* Exercise:
Could you return every line of the records below that contains the word "agent"?
• • • •
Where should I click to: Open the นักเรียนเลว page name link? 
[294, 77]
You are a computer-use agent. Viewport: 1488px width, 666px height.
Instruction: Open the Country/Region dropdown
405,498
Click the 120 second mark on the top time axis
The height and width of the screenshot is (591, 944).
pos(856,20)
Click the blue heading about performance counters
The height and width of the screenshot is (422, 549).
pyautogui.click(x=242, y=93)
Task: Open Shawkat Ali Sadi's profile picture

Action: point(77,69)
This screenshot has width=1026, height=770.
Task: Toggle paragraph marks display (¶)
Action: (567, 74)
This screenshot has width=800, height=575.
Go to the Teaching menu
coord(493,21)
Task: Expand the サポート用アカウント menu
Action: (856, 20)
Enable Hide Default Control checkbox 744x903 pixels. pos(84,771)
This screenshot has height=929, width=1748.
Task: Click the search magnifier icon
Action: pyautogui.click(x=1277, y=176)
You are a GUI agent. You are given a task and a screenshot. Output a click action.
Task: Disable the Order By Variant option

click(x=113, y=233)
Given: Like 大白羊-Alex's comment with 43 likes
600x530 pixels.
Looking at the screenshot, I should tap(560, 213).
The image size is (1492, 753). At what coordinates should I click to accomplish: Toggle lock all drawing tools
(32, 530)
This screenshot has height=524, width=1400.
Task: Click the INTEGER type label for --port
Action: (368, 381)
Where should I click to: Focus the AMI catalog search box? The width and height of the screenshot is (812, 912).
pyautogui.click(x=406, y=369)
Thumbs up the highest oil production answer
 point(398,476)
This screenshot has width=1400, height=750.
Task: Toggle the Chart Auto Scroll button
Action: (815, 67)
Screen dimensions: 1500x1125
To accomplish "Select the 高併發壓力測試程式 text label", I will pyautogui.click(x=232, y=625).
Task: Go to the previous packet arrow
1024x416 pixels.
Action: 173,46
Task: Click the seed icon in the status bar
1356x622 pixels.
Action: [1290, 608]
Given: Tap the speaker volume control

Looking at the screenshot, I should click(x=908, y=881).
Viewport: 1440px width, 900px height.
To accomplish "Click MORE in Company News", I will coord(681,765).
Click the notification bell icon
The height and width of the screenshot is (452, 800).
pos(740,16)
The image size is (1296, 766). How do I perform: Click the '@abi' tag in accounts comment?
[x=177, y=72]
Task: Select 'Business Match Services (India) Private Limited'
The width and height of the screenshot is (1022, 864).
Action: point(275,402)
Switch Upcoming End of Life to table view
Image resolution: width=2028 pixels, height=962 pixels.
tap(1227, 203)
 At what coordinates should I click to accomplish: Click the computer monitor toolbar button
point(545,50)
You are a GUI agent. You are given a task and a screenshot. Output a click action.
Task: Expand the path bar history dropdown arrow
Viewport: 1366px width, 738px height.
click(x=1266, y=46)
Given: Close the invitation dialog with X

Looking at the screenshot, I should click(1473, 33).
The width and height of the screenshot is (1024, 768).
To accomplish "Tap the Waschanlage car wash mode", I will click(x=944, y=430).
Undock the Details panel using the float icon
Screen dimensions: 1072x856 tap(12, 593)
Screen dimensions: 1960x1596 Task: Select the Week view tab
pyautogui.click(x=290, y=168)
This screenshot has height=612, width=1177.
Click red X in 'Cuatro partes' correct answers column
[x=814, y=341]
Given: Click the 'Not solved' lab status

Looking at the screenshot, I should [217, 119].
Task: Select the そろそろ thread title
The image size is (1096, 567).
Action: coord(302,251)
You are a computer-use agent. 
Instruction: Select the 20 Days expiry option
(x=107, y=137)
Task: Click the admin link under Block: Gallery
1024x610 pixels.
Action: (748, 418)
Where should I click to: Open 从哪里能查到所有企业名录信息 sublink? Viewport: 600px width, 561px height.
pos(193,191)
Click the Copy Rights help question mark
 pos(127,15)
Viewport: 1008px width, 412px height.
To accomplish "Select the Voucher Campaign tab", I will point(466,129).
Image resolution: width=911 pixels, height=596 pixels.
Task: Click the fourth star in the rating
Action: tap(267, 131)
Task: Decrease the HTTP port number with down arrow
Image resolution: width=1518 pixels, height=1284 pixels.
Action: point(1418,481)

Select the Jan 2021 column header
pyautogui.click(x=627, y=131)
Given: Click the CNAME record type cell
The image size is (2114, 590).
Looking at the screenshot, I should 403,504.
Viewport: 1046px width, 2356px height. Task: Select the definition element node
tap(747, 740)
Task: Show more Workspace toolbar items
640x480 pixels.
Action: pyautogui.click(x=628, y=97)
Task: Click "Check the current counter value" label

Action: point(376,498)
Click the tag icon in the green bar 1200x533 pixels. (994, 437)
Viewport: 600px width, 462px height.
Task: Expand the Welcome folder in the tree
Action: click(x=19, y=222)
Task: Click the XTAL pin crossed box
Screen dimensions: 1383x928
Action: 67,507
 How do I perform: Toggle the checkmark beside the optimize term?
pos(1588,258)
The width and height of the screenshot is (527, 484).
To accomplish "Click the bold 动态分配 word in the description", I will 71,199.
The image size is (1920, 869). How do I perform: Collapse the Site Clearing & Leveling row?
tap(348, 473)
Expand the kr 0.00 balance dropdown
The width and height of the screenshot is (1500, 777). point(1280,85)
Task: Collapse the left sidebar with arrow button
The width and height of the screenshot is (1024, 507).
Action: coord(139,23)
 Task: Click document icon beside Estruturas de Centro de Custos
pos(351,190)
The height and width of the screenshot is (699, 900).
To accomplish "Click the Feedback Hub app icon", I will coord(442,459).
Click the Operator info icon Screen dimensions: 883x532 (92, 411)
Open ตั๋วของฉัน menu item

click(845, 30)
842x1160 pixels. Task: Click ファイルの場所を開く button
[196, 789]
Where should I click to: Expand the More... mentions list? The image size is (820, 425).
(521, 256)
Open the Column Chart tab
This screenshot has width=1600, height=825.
• • • •
* Answer to the exercise:
You are a computer-use agent. Viewport: 1488px width, 666px height.
You are a GUI agent. You are given a task and a screenshot. Output a click action.
You are a GUI agent. You are given a task and a screenshot. Output a click action.
You are a computer-use agent. 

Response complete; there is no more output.